A three part complaint by the Auckland Jewish Council against the New Zealand Herald has not been upheld by the New Zealand Press Council. The Auckland Jewish Council complained to the New Zealand Herald about three matters: the publication of letters the council considered offensive, the editing of a published letter written by the council chairperson Wendy Ross and the headlines used over a series of letters.
The first letter from Lloyd Gretton, published on October 27 under the headline "Middle East crisis: Zionists must go" stated "Zionism is a global racist and violent cult" and alluded to "an evil enemy" and "mass murder" in its references to the turmoil in Israel. The response from Wendy Ross, published under the headline "Judaism and Zionism" called Lloyd Gretton's letter "a hate-filled diatribe not worthy of a reasoned factual response" and stated that "Zionism is inextricably woven into Judaism". She quoted an Abba Ebban letter in which he referred to the discriminatory principle of anti-Semitism being transferred from the realm of individual rights to the domain of collective identity as anti-Zionism.
Subsequent letters from Bob Downer and W Fraser, headed "Zionism and racism" (misleadingly "Zionist and racism" in the first case) referred to "Wendy Ross's diatribe", Zionist mythmakers and intransigence, and stated "one holocaust has not taught how to prevent another. This is the difference between Judaism and Zionism".

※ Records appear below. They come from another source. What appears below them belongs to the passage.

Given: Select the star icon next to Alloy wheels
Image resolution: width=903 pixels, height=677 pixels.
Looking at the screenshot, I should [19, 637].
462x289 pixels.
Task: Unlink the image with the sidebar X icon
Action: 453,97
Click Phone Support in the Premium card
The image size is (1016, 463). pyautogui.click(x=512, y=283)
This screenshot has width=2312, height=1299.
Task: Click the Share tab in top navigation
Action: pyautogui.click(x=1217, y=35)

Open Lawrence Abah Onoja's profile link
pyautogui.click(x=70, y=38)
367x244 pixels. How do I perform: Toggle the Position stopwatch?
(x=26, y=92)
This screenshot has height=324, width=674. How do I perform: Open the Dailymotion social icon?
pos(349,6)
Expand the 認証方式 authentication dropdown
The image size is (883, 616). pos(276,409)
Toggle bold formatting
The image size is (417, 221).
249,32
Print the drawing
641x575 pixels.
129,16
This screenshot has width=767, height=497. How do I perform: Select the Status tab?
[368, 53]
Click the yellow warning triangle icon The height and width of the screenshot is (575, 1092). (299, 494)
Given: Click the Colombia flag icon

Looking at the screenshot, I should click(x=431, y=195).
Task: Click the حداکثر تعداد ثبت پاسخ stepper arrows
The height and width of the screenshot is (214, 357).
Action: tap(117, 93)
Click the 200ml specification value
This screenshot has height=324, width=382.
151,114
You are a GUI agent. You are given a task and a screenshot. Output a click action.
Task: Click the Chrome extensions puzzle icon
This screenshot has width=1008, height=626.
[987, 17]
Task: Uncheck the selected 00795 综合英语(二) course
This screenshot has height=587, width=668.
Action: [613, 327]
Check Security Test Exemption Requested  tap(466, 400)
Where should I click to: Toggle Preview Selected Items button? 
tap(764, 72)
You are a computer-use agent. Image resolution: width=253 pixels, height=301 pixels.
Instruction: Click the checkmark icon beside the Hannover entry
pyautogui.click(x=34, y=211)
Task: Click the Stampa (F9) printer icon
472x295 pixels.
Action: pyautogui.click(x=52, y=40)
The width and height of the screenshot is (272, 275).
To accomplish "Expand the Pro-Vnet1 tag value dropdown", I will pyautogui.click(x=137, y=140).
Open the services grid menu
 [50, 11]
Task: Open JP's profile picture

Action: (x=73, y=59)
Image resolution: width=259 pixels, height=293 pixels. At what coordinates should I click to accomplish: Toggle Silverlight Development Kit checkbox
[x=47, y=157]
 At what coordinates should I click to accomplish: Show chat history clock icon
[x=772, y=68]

On behalf of the Auckland Jewish Council, Wendy Ross complained to the editor about Lloyd Gretton's letter as being "offensive in both its gross errors and bigotry". Equally she criticised Bob Downer's letter as containing "the most extraordinary distortions and lies". One strong section of the complaint was the removal of the word "therefore" from the statement "I am a Jew and therefore a Zionist" in Wendy Ross's published letter.

The sub-editor deputed to handle the readers' letters, Garth George, responded directly by email that the "therefore" was removed because he "could not be sure that all Jews are Zionists". Mrs Ross extrapolates from this that letters chosen for publication are only those Mr George believes to be true. The unguarded response by the sub-editor to the complaint about the omission of "therefore" cannot itself be raised to the level of an independent ground for complaint.

The Council viewed the short sentence as one packed with meaning in which the word "therefore" played the central role for the conveyance of the writer's personal message on the true relationship of Judaism and Zionism. Having said that, the Council does not regard the editing my omission as other than unwise and for the ordinary reader unlikely to materially attenuate her views in the context of the whole letter.

The Auckland Jewish Council originally acknowledged the difficulties the paper must have in dealing with "such a fraught subject", while the editor's reply said the correspondence had eventually been closed because it had begun to degenerate into an unpleasant religious free-for-all. It is in this highly charged atmosphere that the proponents' views were expressed.

The essence of the Auckland Jewish Council's complaint was the Herald's publication of "profoundly offensive and demonstrably untrue letters, offensively headlined.…" In response to the Press Council, the editor Stephen Davis defended the letters selection, headlines in general (while admitting an error in the "Zionist and racism" headline") and said Mr George clearly did not intend to indicate the Herald only published letters that it knew to be factual.

The complaint that the content of the letters was offensive is to the point. Here Principle 12 on letter selection is relevant. But there is no sanction in the principle -- requiring fairness, balance and public interest to be applied to letters -- which prevents offensive statements or opinions from being published, usually with contrary views also given space.

Often offensive matter depends on taste, community attitudes or the person offended (eg a monarchist offended by criticism of the Queen Mother) and the Press Council principles do not refer to matters of taste. Even if a correspondent to the newspaper states baldly, in the face of historical evidence, that the Holocaust did not take place in World War II, the letter may not necessarily be barred from publication but would find definite challenges to its assertions in the letters to the editor columns. That is part of a free press.

It is also part of the free and unfettered exchange of opinion in an open society that offensive expression will find a place, even where distortions or extreme views are integral to such expressions. In the well-known Skokie case in the United States, concerning the application by neo-Nazis to march through a Jewish area, it was affirmed that "however pernicious an opinion may seem, we depend on its correction not on the conscience of judges and juries but on the competition of other ideas." The counter to extreme distortions is the publication of statements that point to the true and reasonable picture. Newspapers will inevitably reflect all these sections of society. This part of the complaint is not upheld.

On the complaint over the headlines used, the newspaper seems casual at best in introducing the word "racism" into the debate, but not sufficiently neglectful to warrant upholding of the complaint. Headlines over letters to the editor have more latitude than those over news reports and articles which are intended to have the authority of the publication behind them.